- Records shown -
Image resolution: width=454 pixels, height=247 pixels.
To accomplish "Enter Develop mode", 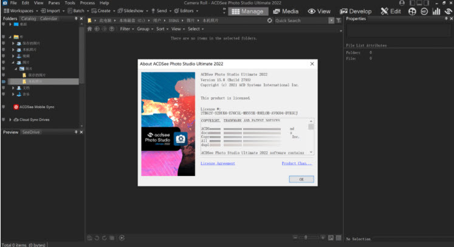I will 356,11.
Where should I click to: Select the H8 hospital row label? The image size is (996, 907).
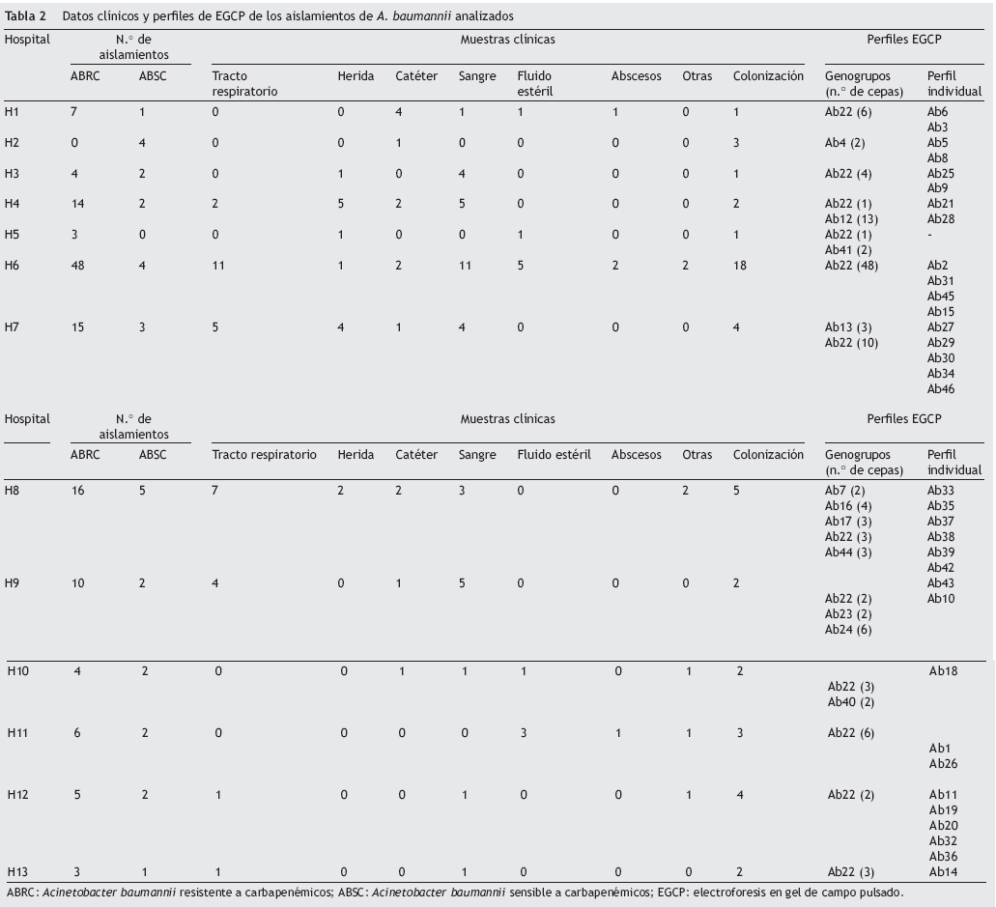tap(12, 491)
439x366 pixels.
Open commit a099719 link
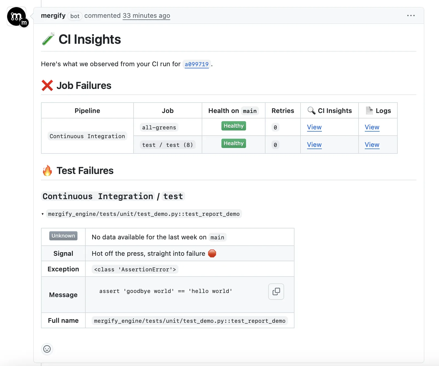pos(197,64)
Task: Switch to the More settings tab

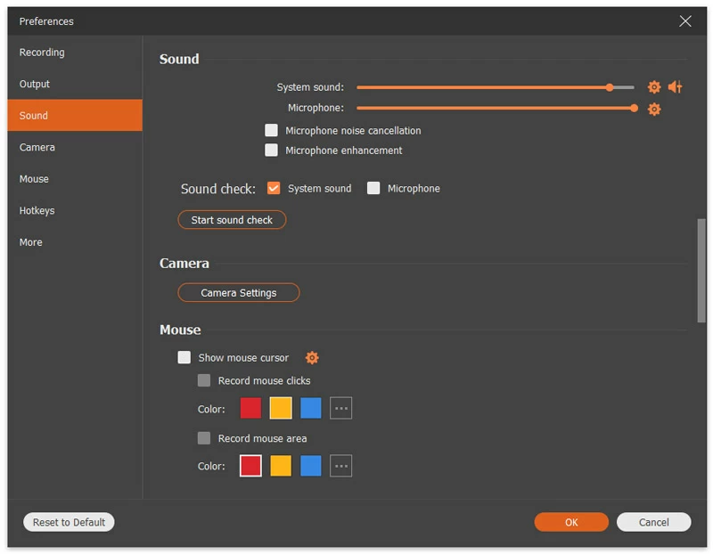Action: click(30, 241)
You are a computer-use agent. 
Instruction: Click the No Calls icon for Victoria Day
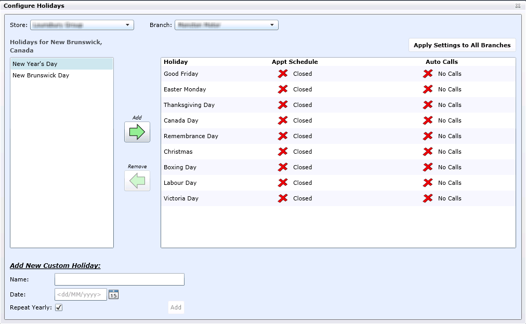[428, 198]
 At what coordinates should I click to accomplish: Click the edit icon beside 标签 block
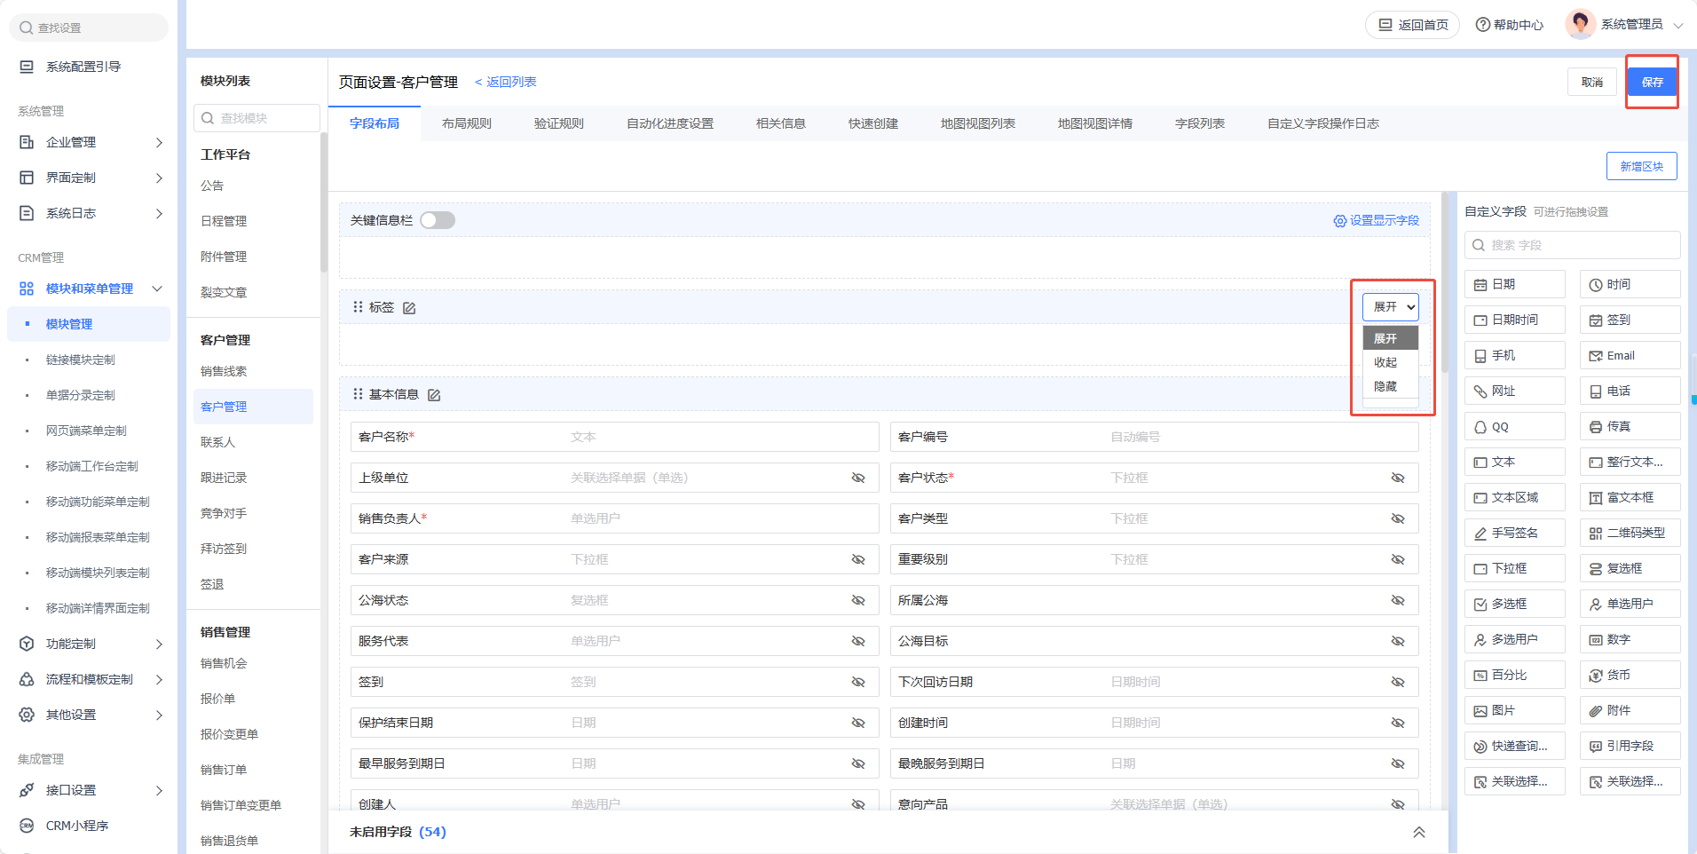(x=409, y=308)
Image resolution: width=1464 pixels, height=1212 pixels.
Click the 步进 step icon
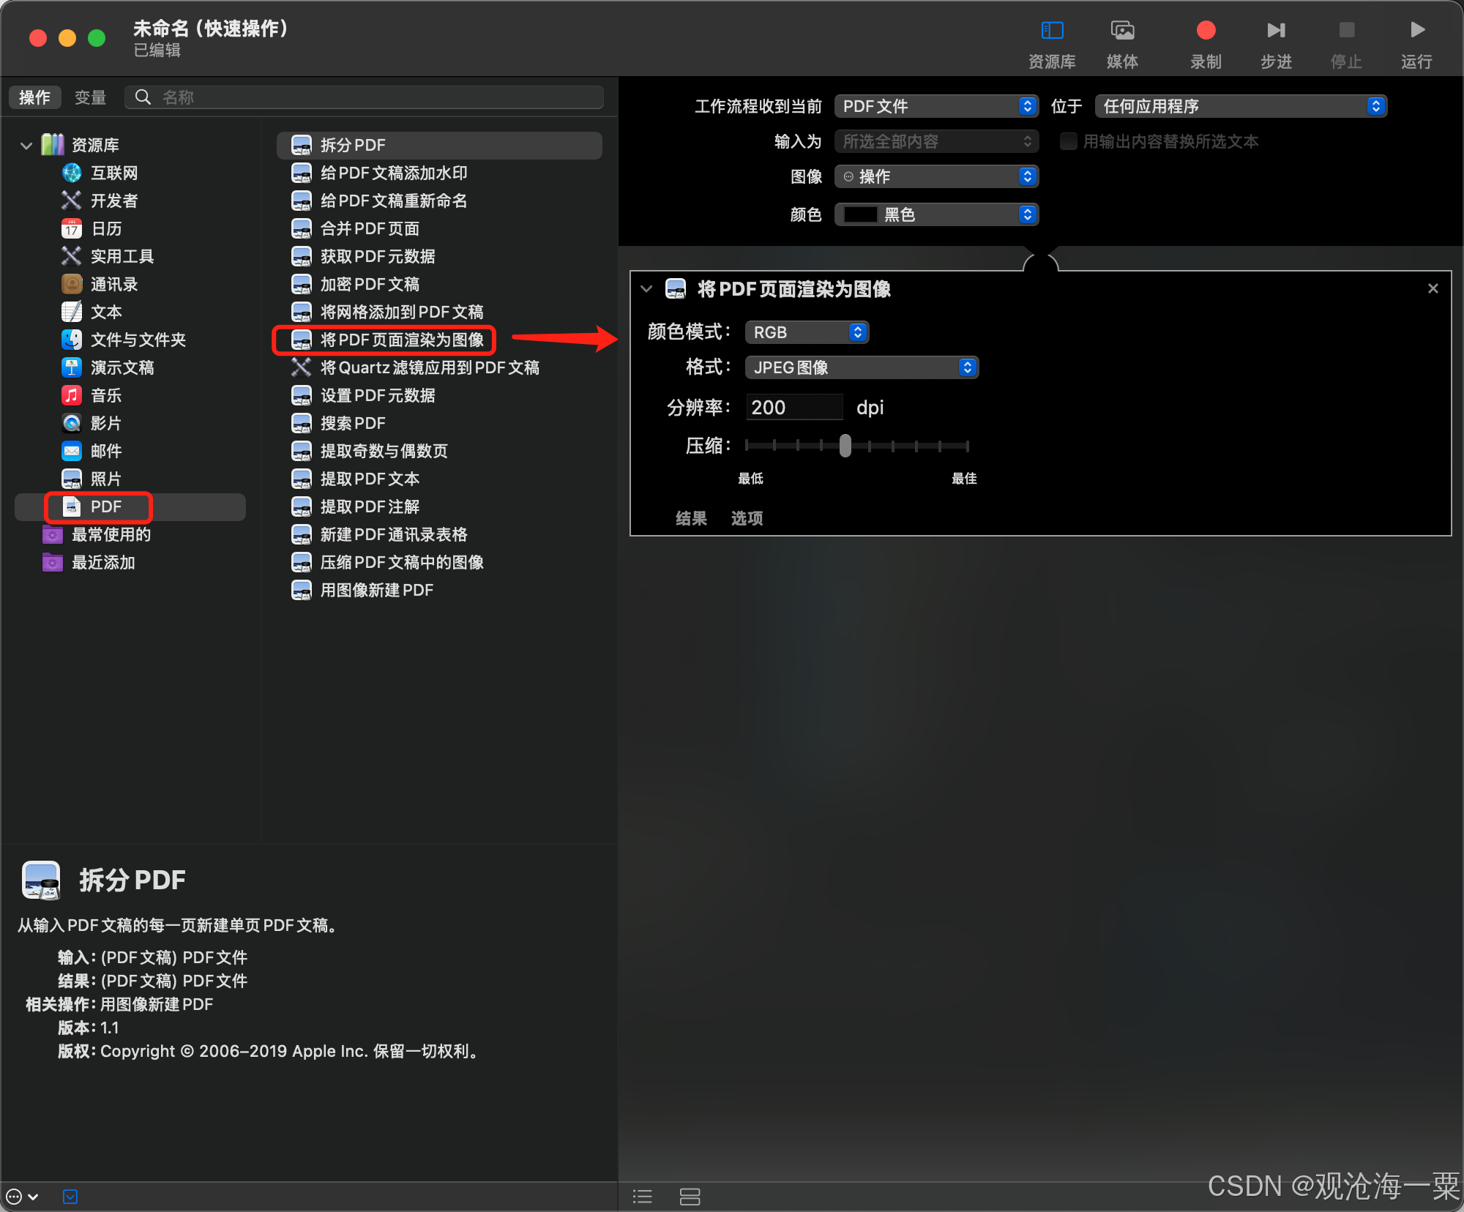[1276, 30]
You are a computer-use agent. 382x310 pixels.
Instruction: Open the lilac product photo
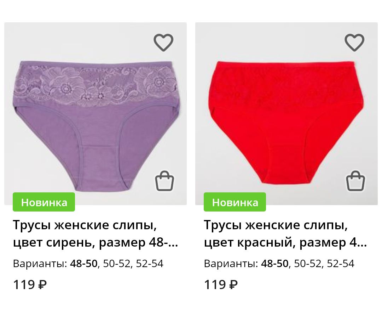[x=96, y=114]
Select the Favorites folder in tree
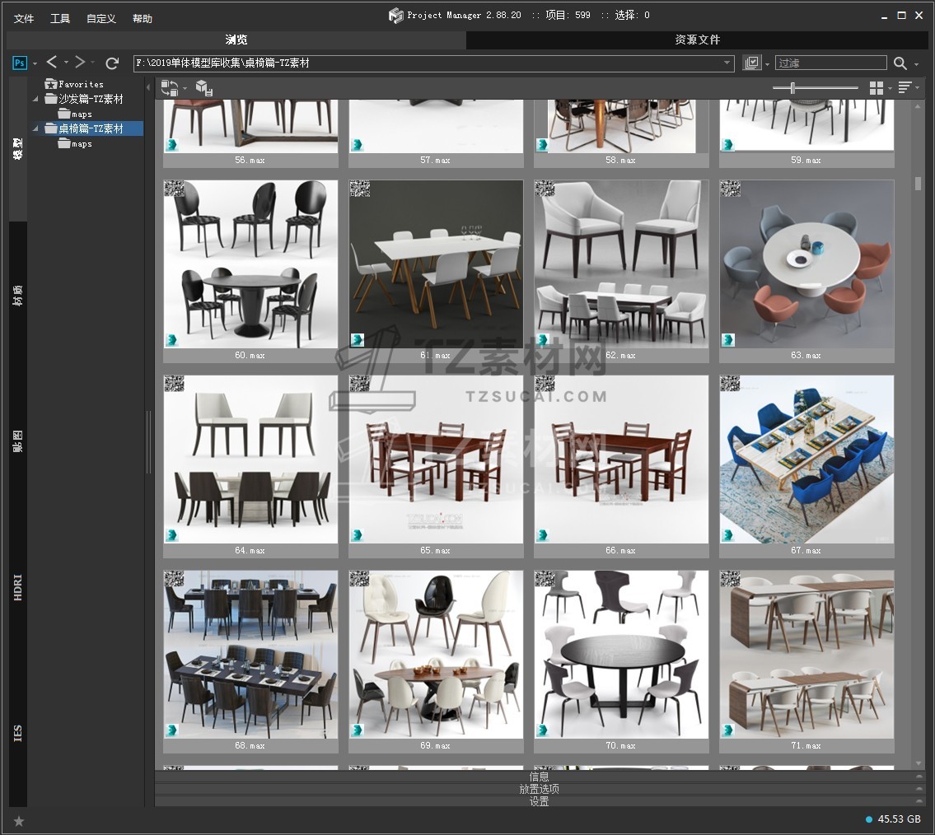 80,84
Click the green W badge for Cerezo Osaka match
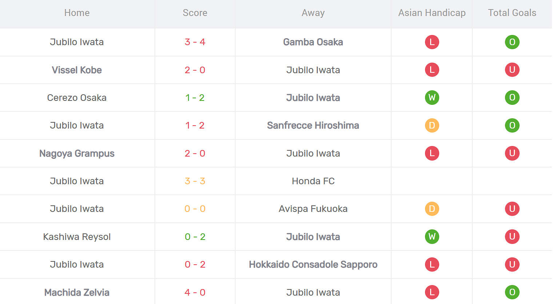The width and height of the screenshot is (553, 304). click(x=432, y=98)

- Work request -
Please copy exactly the lines from the one containing "Instruction: Open the lilac product photo" through the last line of the records above, both included, and leave out any pictures.

- Output of the task -
Instruction: Open the lilac product photo
[x=96, y=114]
Select the Favorites folder in tree
 80,84
Click the green W badge for Cerezo Osaka match
The width and height of the screenshot is (553, 304). click(x=432, y=98)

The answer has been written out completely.